China National Standard
——Determination of Chloroacetic Acid (Chloroacetate) Contents in Surfactants(GB/T28193-2011)

2017-07-05 11:51:28GeneralAdministrationofQualitySupervisionInspectionandQuarantineofthePeopleRepublicofChinaStandardizationAdministrationofthePeopleRepublicofChina

China Detergent & Cosmetics 2017年4期

General Administration of Quality Supervision, Inspection and Quarantine of the People’s Republic of China Standardization Administration of the People’s Republic of China

Foreword

The national standard was drafted according to the provisions specified in GB/T 1.1-2009.

The national standard was proposed by China National Light Industry Council. It was issued on 31 Dec., 2012, and implemented on 1 Sep., 2012.

The national standard is under the jurisdiction of National Technical Committee 272 on Surfactant and Detergent of Standardization Administration of China (SAC/TC 272).

The national standard was drafted by China Research Institute of Daily Chemical Industry, Guangzhou Startec Science & Technology Co., Ltd., Zhejiang Zanyu Technology Co., Ltd., Productivity Promotion Center of Surfactants and Detergents.

The main drafters of the standard are Feng Yu, Ye Jianzhong, Huang Yaru, Yao Chenzhi, Cheng Xiaojing, Xu Linshou,Xia Xiongyan, Guan Jingcai, Lei Xiaoying.

Determination of chloroacetic acid(chloroacetate) in surfactants Scope

The national standard specifies the methods for determination of mono-chloroacetic acid (monochloroacetate) and di-chloroacetic acid (di-chloroacetate)in surfactants by high performance liquid chromatography(HPLC) method and ion chromatography (IC) method.

The national standard is applicable to surfactants with mono-chloroacetic acid or sodium mono-chloroacetate as raw material, such as alcohol ethoxylated carboxylate(AEC), undecyl imidazoline carboxylate, fatty alkyl dimethyl betaine and fatty acetyl propyl dimethyl betaine, to determine the mono-chloroacetic acid (mono-chloroacetate) and di-chloroacetic acid (di-chloroacetate) content.

When the expected mono-chloroacetic acid(mono-chloroacetate) and/or di-chloroacetic acid (dichloroacetate) content in the test sample is out of the range of the calibration curve, any of following measures is recommended: reduction of test sample mass in sample preparation procedure, dilution of test solution and extra standard solution with appropriate concentration.

Normative references

The GB/T 6682 Water for analytical laboratory use —Specification and test methods and GB/T 13659 Strong acid polystyrene cation exchange resin are indispensable for the application of this document.
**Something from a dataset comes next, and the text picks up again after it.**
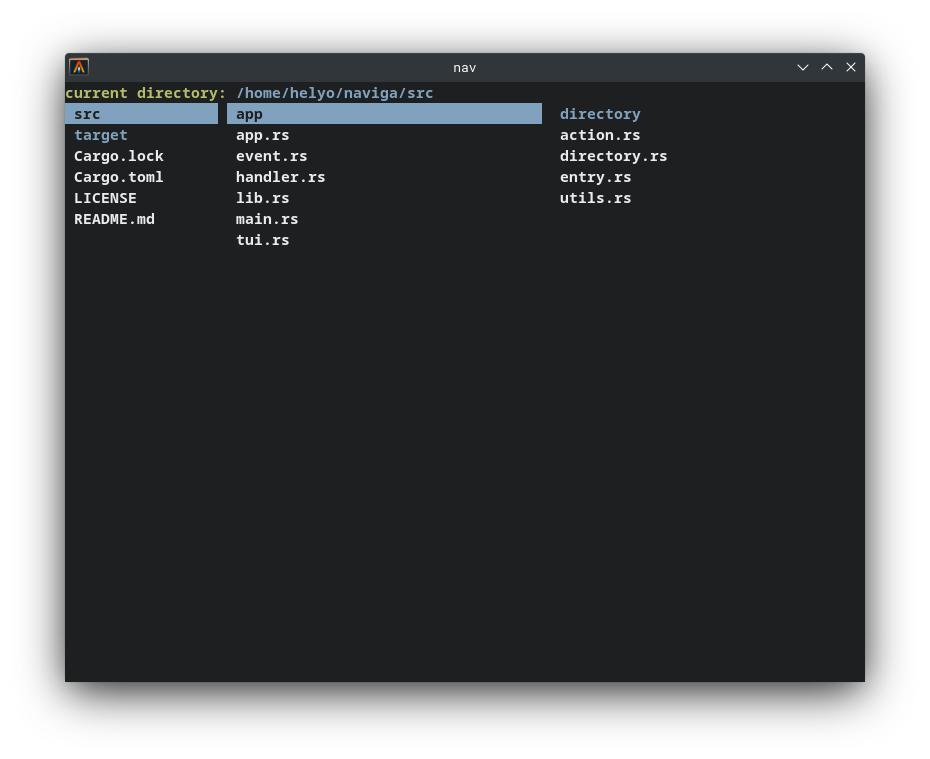The height and width of the screenshot is (759, 930).
Task: Open the LICENSE file
Action: tap(105, 198)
For dated references,only the edition cited applies. For undated references, the latest edition of the referenced document (including any amendments) applies.

HPLC method

Principle

The sample is dissolved in the acidic acetonitrile solution (10%, 100 mL of acetonitrile + 900 mL of water +2.0 mL of orthophosphoric acid) and analyzed by high performance liquid chromatography (HPLC) with a C8-bonded silica gel column. The mono-chloroacetic acid (mono-chloroacetate) and di-chloroacetic acid (dichloroacetate) are detected by an UV or a PDA detector at 214 nm wavelength.

Reagents

Water, shall conform to grade 1 in accordance with GB/T 6682.

Mono-chloroacetic acid (CH2ClCOOH), AR, purity≥ 99%(w/w).
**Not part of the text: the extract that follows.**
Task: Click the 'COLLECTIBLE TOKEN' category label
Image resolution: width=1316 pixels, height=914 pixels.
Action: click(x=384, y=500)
Di-chloroacetic acid (CHCl2COOH), AR, purity ≥ 99%(w/w).

Acetonitrile (CH3CN), HPLC grade.Orthophosphoric acid (H3PO4), AR.

Hydrochloric acid, 1+1 (V/V) solution.

Mix 10 mL of hydrochloric acid (AR) with 10 mL of water in portions.

Apparatus

Ordinary laboratory apparatus and HPLC instrument,equipped with data processor and a high resolution UV detector or photo diode array detector, of which the noise and the drift of base line at 254 nm is less than 2×10-5AU/s(blank cell) and at 254 nm less than 1×10-3AU/h (blank cell, after stabilizing for 60 min), respectively.

HPLC column, C8-bonded silica gel column (particle size 5 μm), 250 mm×4.6 mm (ID), pH range from 1 to 8;or equivalent.

Micro-syringe, 25 μL.

Analytical balance, reading up to 0.1 mg.

Ultrasonic device for the degassing of reagents.

Filtration device with a vacuum pump, filter membrane with suitable aperture (0.2 μm or 0.45 μm) for the filtration of reagents, and syringe filter head (0.2 μm)for sample filtration before analyzing.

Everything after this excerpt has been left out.